*About this task*
Copy out each line of the data that contains "circle".

=== Begin Enclosure ===

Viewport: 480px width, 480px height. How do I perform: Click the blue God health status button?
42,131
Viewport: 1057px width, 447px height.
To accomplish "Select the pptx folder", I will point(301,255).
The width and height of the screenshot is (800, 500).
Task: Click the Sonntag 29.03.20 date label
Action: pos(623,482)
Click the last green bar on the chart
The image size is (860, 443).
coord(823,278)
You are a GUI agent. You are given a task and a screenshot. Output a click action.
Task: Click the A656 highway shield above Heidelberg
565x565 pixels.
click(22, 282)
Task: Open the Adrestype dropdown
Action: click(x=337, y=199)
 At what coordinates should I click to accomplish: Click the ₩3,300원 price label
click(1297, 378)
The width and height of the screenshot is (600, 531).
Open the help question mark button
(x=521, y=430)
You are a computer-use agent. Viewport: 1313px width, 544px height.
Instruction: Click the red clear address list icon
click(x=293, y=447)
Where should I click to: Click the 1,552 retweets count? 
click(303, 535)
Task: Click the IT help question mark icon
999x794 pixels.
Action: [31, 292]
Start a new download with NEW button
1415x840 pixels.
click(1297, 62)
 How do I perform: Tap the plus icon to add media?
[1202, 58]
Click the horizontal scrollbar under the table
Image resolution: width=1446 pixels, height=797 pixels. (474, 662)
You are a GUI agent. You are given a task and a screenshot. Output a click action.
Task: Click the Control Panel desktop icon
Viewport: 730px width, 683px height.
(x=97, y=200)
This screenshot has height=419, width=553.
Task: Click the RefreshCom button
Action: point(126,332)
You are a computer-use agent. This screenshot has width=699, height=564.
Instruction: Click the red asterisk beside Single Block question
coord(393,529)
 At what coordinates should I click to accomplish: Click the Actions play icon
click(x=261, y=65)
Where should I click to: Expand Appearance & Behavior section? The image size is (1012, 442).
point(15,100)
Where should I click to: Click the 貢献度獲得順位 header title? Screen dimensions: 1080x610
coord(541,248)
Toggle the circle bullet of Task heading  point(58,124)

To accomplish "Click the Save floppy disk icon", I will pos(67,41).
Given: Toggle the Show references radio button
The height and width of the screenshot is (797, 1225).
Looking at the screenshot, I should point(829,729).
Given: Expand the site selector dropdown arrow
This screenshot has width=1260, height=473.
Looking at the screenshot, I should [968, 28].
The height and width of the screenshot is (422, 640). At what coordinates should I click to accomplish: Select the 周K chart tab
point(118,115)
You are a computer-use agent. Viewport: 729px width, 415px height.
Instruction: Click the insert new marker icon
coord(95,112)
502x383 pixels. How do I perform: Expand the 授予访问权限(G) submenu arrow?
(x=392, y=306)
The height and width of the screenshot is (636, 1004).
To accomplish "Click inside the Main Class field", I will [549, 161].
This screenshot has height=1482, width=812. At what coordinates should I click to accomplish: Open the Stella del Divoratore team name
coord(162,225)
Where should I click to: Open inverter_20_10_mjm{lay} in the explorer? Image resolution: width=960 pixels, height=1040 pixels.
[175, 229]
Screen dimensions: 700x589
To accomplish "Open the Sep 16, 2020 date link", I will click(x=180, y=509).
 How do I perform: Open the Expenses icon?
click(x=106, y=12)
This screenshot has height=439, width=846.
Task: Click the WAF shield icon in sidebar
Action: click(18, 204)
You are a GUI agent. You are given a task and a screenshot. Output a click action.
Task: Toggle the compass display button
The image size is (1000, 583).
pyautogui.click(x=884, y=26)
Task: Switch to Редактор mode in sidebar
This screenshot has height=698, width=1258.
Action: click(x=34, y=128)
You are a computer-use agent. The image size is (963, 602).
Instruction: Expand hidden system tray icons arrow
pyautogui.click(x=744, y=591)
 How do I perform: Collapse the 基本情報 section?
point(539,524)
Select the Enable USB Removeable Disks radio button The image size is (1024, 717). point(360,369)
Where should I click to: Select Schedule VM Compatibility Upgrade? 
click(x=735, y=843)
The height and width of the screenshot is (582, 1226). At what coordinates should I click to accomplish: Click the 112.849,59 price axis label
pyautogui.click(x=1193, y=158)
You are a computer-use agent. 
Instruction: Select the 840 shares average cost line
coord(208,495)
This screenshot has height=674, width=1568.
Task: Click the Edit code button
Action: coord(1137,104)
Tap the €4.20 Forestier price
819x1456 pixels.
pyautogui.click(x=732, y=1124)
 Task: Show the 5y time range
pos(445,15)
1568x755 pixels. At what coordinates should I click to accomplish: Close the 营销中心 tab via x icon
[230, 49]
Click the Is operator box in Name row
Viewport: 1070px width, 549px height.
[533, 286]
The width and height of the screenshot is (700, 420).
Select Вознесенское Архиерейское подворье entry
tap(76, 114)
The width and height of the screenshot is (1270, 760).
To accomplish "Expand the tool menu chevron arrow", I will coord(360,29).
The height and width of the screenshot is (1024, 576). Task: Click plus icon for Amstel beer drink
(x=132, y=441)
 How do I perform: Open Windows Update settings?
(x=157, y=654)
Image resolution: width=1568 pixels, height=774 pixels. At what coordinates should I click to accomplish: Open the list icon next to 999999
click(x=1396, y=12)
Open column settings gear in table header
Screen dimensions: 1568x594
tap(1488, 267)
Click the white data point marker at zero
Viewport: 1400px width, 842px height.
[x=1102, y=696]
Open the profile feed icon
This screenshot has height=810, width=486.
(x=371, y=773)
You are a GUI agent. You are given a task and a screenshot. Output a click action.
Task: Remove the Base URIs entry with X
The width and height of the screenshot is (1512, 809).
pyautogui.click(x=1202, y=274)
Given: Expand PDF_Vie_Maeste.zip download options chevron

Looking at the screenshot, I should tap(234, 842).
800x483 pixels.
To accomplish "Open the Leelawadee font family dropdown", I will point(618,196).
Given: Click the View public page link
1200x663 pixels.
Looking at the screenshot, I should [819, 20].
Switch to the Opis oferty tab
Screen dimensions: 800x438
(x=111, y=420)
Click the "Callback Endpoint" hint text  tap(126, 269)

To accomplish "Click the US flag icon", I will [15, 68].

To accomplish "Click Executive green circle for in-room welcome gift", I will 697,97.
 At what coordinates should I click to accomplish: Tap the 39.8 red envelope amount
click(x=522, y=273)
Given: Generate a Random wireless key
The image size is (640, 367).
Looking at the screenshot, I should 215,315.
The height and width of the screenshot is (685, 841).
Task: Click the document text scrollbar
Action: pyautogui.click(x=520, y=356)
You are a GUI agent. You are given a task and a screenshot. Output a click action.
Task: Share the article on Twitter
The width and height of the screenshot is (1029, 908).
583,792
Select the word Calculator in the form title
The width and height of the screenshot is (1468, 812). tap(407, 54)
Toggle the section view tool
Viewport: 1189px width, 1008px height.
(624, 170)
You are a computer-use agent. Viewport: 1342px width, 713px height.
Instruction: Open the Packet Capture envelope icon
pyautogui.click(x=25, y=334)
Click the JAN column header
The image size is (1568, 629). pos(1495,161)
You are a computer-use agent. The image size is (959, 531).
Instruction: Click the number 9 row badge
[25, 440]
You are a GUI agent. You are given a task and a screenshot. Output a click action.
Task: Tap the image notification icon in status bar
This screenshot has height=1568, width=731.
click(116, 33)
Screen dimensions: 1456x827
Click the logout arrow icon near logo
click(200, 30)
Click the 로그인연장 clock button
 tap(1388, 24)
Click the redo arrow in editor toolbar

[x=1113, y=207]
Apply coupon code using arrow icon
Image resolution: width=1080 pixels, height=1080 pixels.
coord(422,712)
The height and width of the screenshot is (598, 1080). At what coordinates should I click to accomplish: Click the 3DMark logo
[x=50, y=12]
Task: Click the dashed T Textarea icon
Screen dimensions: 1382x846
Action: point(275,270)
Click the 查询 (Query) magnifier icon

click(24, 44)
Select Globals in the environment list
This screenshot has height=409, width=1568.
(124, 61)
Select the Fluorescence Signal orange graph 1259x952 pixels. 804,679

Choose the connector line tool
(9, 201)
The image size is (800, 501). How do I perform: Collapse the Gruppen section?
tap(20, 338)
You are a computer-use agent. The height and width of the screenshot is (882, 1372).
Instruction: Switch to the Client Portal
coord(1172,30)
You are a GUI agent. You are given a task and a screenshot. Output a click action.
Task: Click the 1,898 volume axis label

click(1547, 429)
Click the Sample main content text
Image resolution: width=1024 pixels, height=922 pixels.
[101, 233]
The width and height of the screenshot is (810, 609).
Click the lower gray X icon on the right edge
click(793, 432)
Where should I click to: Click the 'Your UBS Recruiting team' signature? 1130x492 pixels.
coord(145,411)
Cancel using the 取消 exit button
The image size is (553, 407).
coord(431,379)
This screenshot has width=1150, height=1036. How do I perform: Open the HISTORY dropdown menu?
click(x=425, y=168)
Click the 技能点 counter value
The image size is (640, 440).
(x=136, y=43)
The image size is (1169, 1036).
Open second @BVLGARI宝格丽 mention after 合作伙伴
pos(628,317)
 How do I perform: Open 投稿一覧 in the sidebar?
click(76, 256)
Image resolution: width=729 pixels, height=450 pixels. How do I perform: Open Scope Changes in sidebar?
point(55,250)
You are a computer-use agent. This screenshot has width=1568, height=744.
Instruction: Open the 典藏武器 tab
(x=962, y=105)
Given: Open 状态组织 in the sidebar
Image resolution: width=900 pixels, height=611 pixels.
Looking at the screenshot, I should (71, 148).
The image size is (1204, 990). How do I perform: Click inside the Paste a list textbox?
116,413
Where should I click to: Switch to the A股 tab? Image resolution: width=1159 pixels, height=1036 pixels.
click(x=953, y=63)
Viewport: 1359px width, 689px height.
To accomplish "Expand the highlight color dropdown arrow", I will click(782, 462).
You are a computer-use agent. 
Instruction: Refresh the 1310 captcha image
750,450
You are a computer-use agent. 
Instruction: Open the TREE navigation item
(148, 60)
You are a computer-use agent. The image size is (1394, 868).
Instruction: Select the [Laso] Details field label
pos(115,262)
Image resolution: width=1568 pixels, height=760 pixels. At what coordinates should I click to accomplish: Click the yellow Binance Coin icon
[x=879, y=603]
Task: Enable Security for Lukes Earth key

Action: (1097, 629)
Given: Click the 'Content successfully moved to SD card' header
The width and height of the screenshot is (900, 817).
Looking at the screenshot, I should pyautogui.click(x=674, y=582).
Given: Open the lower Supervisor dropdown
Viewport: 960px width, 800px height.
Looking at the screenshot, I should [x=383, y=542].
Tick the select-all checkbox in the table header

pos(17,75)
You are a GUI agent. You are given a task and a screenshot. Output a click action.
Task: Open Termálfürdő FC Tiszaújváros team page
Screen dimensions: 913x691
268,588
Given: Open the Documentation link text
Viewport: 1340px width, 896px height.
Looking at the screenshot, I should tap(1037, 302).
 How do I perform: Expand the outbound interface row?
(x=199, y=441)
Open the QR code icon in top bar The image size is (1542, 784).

=== End Enclosure ===

*Exercise answer*
Toggle the circle bullet of Task heading  point(58,124)
To accomplish "Click Executive green circle for in-room welcome gift", I will 697,97.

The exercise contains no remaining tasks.